A special thanks to The Birmingham News, The Tuscaloosa News, The Decatur Daily, The Huntsville Times, The Montgomery Advertiser and the TimesDaily in Florence, all in Alabama; and The Chattanooga (Tenn.) Times Free Press, the Rome (Ga.) News-Tribune and The Atlanta Journal-Constitution for their exceptional efforts. The Northeast Mississippi Daily Journal of Tupelo, The Clarion-Ledger of Jackson and The Meridian Star also deserve thanks for their ongoing photo coverage and contributions from the tornadoes that swept Mississippi over the past few weeks. They, too, shared without restrictions, so members could publish in print and online.
As Mike Oreskes says in citing Dave Martin as this week's AP Beat of
the Week winner: "If a picture is worth a thousand words, their
collective efforts could have filled an encyclopedia.”
When Dave was congratulated for his win, he replied: "I didn't win it, my members did.”
Here is the Beat of the Week citation:
When the killer tornadoes roared across Alabama, Dave Martin was the
only AP staff photographer in the state.
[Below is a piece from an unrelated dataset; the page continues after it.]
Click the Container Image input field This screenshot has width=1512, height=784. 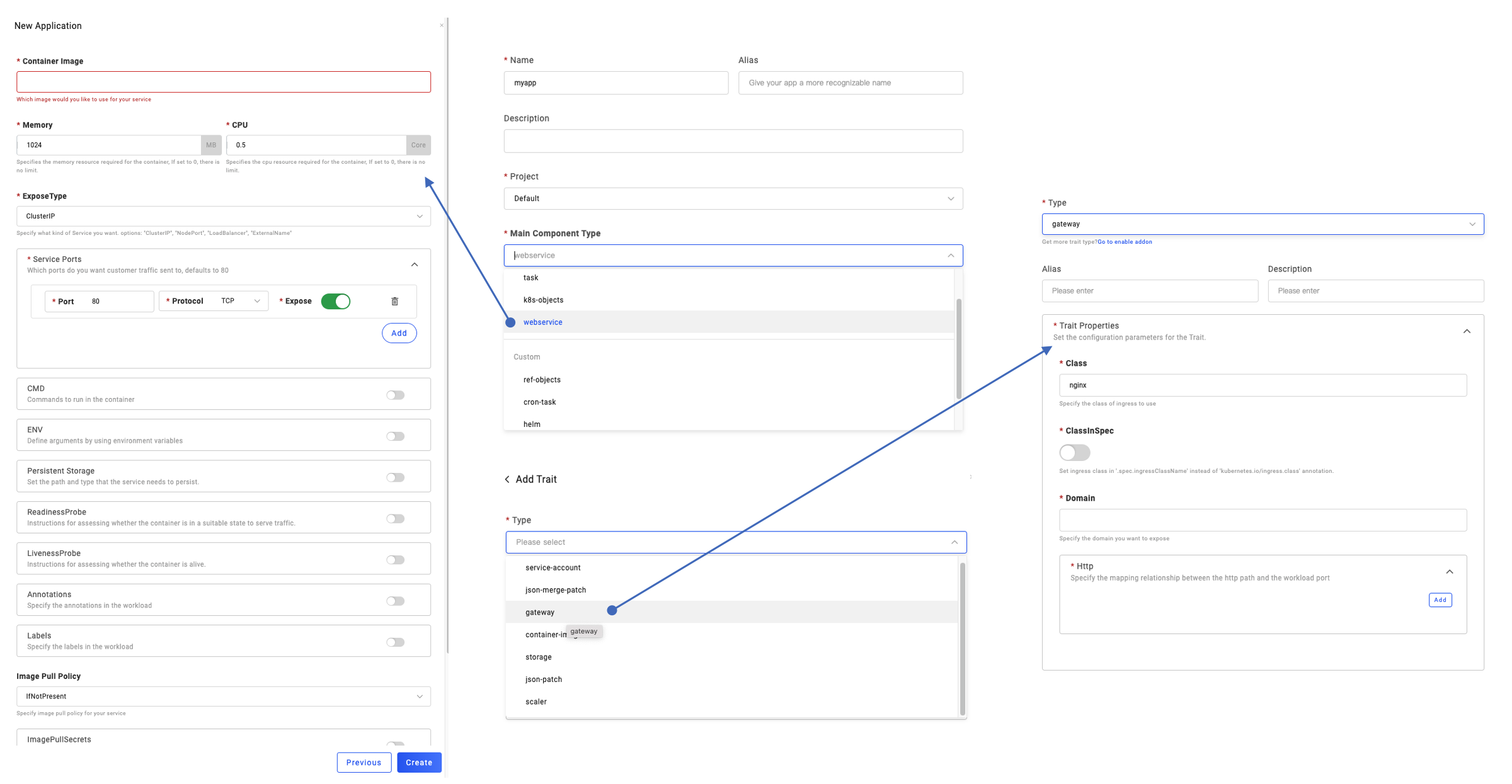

But he was not alone. He had a
team of photographers at his disposal. Not AP photographers, but AP
Martin was on the phone immediately with newspapers across the state,
asking about their coverage plans and reminding them to share their
images with the AP.
He didn't have to ask twice.
Martin has been cultivating relationships with Alabama members since
joining the AP 28 years ago. More than just the AP guy, he is
practically one of them.
"Dave Martin gives me back more than I give him," said Walt
Stricklin, director of photography for The Birmingham News. "We give
Dave whatever he asks."
In the case of the tornadoes, more than he asked.
Casting aside any competitive concerns, Alabama members contributed
309 photos between Wednesday afternoon and Monday morning as the state
began digging out from the second-deadliest tornado outbreak in U.S.
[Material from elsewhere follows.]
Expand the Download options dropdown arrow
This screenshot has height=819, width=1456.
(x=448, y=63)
history. All of the state's newspapers also lifted online usage
restrictions, making their photos available to the big Internet portals.
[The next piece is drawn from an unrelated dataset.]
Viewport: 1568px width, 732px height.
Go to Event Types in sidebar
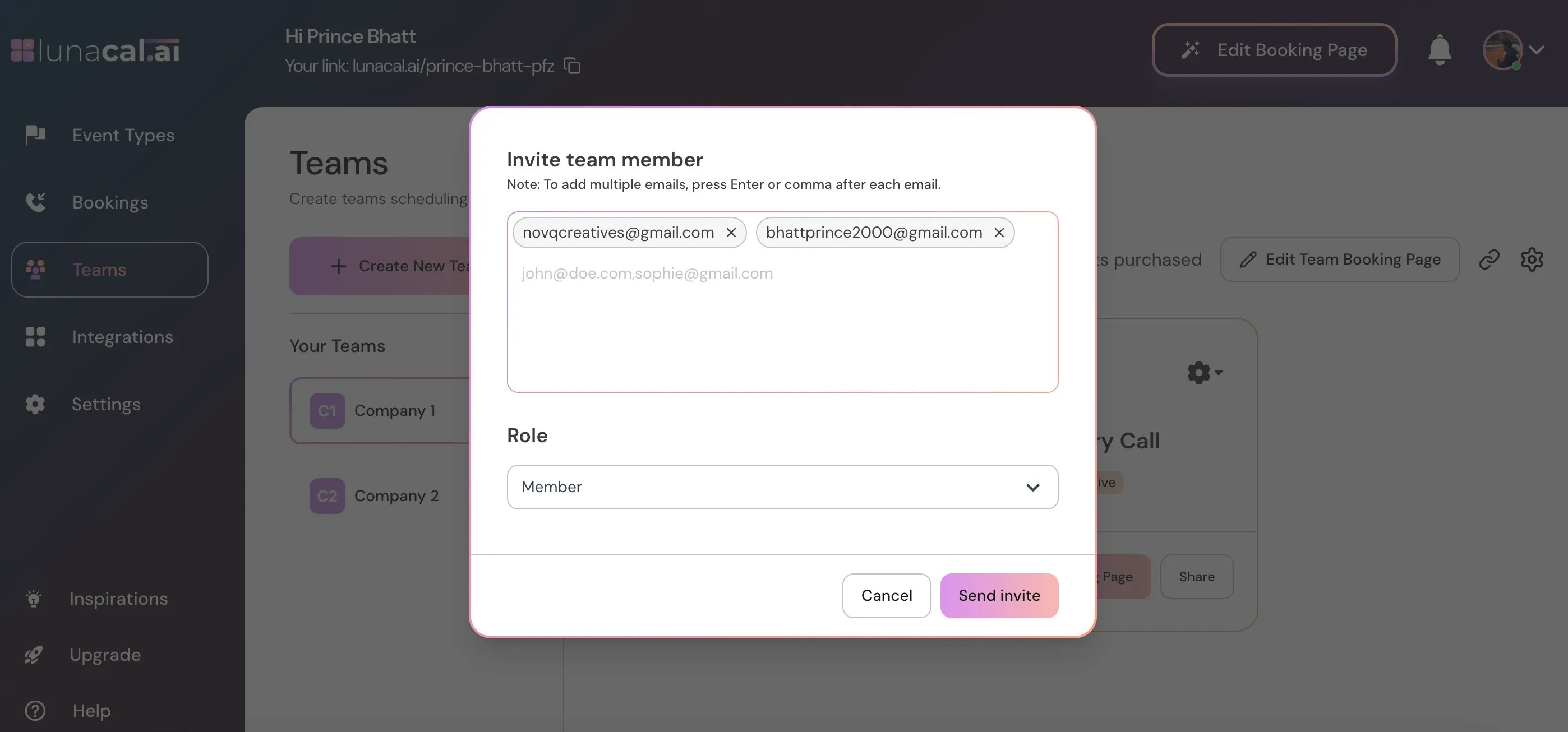(123, 135)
The Decatur Daily, The Huntsville Times, the TimesDaily in Florence,
The Birmingham News and The Tuscaloosa News all contributed daily. If a
picture is worth a thousand words, their collective efforts could have
filled an encyclopedia.
The images were dramatic, showing the ferocity of the storm and the human toll of the devastation.
Dusty Compton of The Tuscaloosa News had the signature photo of a
huge funnel cloud moving through the city. Gary Cosby Jr. of The Decatur
Daily showed a woman standing amidst the splintered remains of her
neighborhood near Athens, Ala. Jeff Roberts of The Birmingham News
captured a man holding his granddaughter near where their house had
stood in Concord, Ala.
AP member photos populated many online galleries:
The Atlantic Monthly:
The New York Times:
There were words, too, of course, including the first indications of
the intensity and record number of storms, as well as careful
compilations of the death toll and on-the-ground damage accounts. An
interactive drew 4.93 million page views, almost five times as many as
one for the rebellion against Libyan leader Moammar Gaddhafi and 10
times as many as the royal wedding in London.
National Writer Adam Geller – with the help of far-flung reporters
Kate Brumback, Chris Hawley, Holbrook Mohr, Jay Reeves and Michael
Rubinkam – fashioned an extraordinary, 2,600-word reconstruction of how
the tornadoes hit across Georgia and Alabama.
Fantastic work all around, with the photos leading the way.